The American Dream used to be a house to call your own that you paid for with a steady paycheck after an honest day's work. But in this post-financial-crisis nation, the dream for many now means having a part-time job and being able to rent an apartment.
And with unemployment and wages stagnant, as well as uncertainty about the costs of the new health care act for employers, the pared-down expectations may be a trend for years to come.
"The quality of the jobs being added are quite low, especially relative to the jobs that were lost," said an economist from a major Wall Street investment bank, who declined to be named because he hasn't published on this trend yet. "Homeownership, especially for the younger, is quite low, showing perhaps some secular decline."
The jobs report on Friday showed that May unemployment was unchanged at 7.6 percent.
(Read More: How Home Ownership Causes Unemployment)
But digging deeper into the data reveals a different story. The unemployment rate was just 3.8 percent for those with a bachelor's degree and higher. Its 7.4 percent for those with only a high school degree.
The number of workers who are "part-time for economic reasons" is higher than it has ever been after every recession since 1950, according to the Department of Labor.
And average weekly hours for private employees remains 33.6 hours—about what it was just after the recession ended in 2009.
We shouldn't expect those average hours to rise, because small businesses and retailers face new health-care rules to be enacted in 2014. In fact, hours may even decline.
(Read More: Rising Rates Hit REITs Hard)
"As part of the staggered introduction of the Affordable Care Act, from the start of 2014 employers with more than 50 employees will be fined $2,000 per employee if they fail to offer health insurance to full-time workers," Capital Economics wrote in a note last month. "Anecdotal evidence suggests that some retailers and restaurant chains have already started to limit employees to working 30 hours or less per week."
And while part-time employment booms, so too does demand for multifamily units, which include apartment buildings for renting or cheaper condos for buying. During the height of the housing boom in 2006, more single-family units were being built than multifamily dwellings. So what's the trade?
First, you have the publicly traded real estate investment trusts that specialize in multifamily units. These REITs have underperformed the rest of sector this year but may be setting up for a nice investment, according to analysts.
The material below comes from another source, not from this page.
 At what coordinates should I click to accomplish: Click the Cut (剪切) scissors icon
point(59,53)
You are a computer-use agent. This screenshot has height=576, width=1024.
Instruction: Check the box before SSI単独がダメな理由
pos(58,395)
"While the stock market has elected to generally ignore the multifamily REITs year-to-date, we believe the market can't ignore solid results and attractive valuations forever," UBS analyst Ross Nussbaum wrote in a note to clients last month. The adjusted funds from operations (a common valuation metric for the sector measuring funds from operations) for the multifamily REITs is below that of the whole REIT industry for the first time since 2000, UBS noted.
As for stocks that will benefit from the permanent part-timers, there are the staffing companies.
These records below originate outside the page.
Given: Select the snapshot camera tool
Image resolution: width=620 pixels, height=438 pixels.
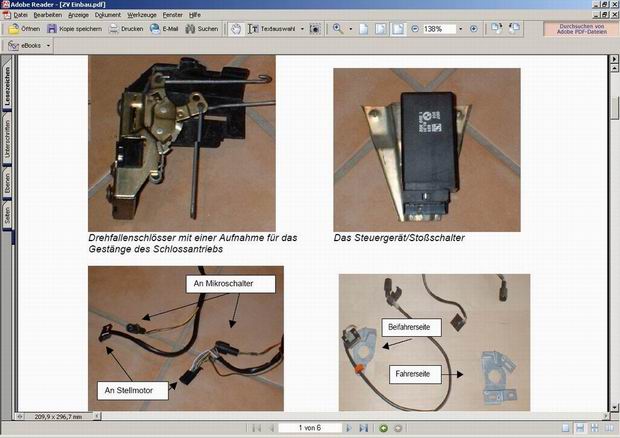Looking at the screenshot, I should [316, 29].
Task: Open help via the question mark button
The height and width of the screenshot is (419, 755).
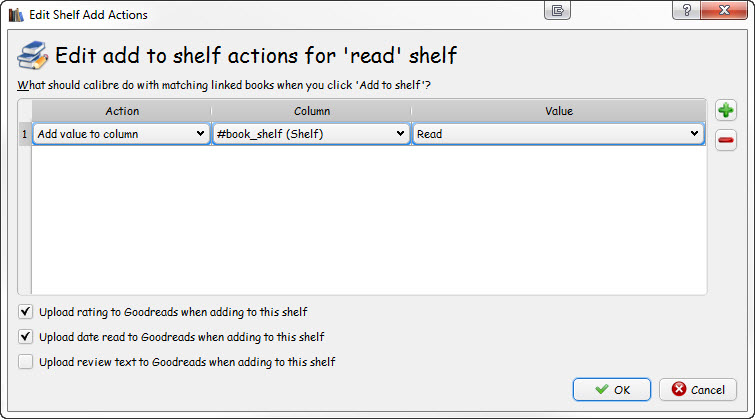Action: pos(687,10)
JPMorgan's favorite is Robert Half International (RHI), which trades at 16 times 2014 EPS, versus its median forward P/E of 28 during the last economic expansion.
(See More: Map: Tracking the US Real Estate Recovery)
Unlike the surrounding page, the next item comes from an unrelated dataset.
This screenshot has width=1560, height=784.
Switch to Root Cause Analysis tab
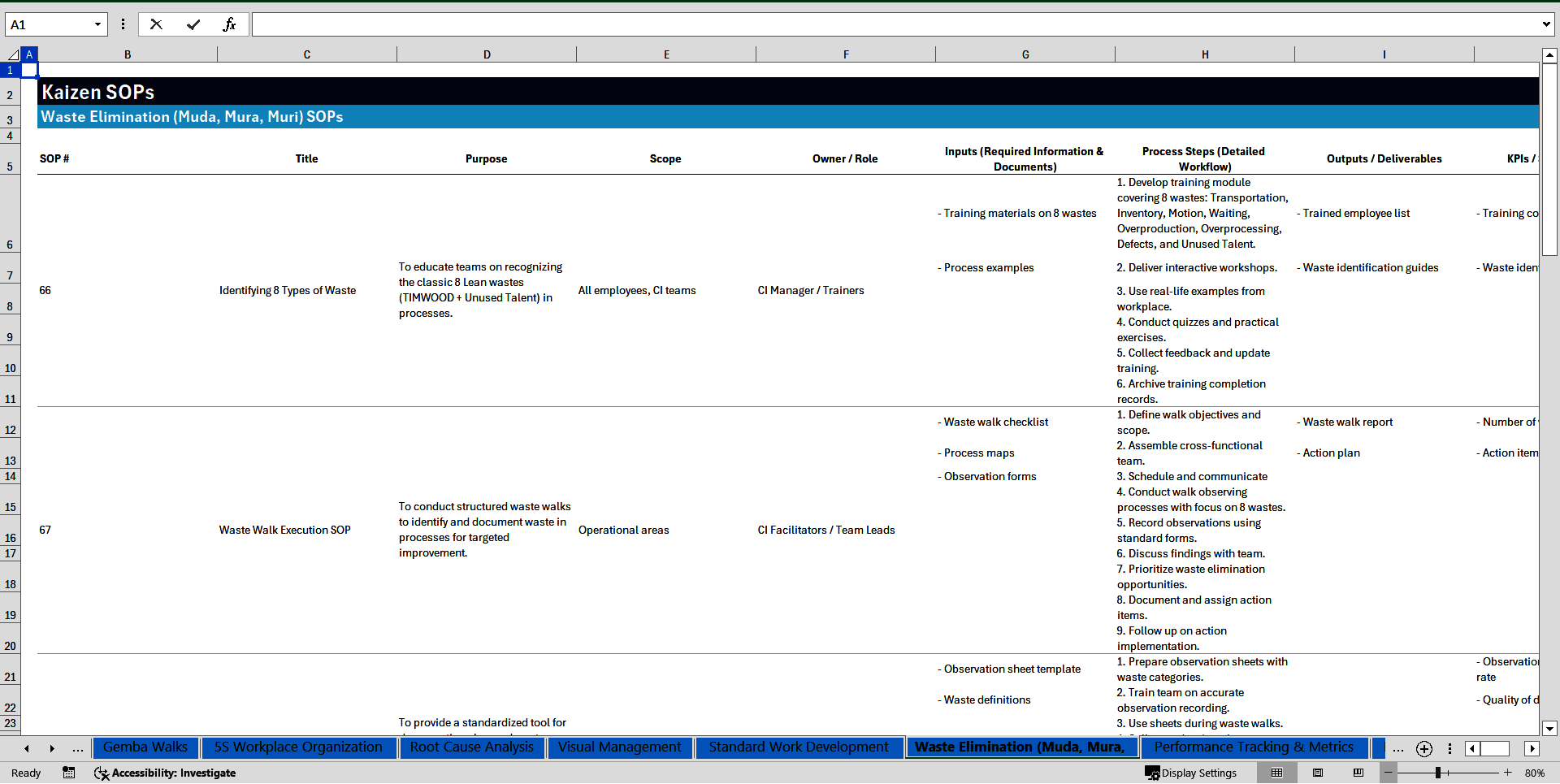coord(471,747)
The best play, however, may be LinkedIn, as it will be the networking place of choice for jobseekers—especially the young—to find any type of employment.
And the young have been hit hardest during this recession. The unemployment rate for those between the ages 20 and 24 is over 12 percent.
"LinkedIn is the one social network that gives its users a way to 'monetize' the time spent on the network," said Brian Kelly of Brian Kelly Capital.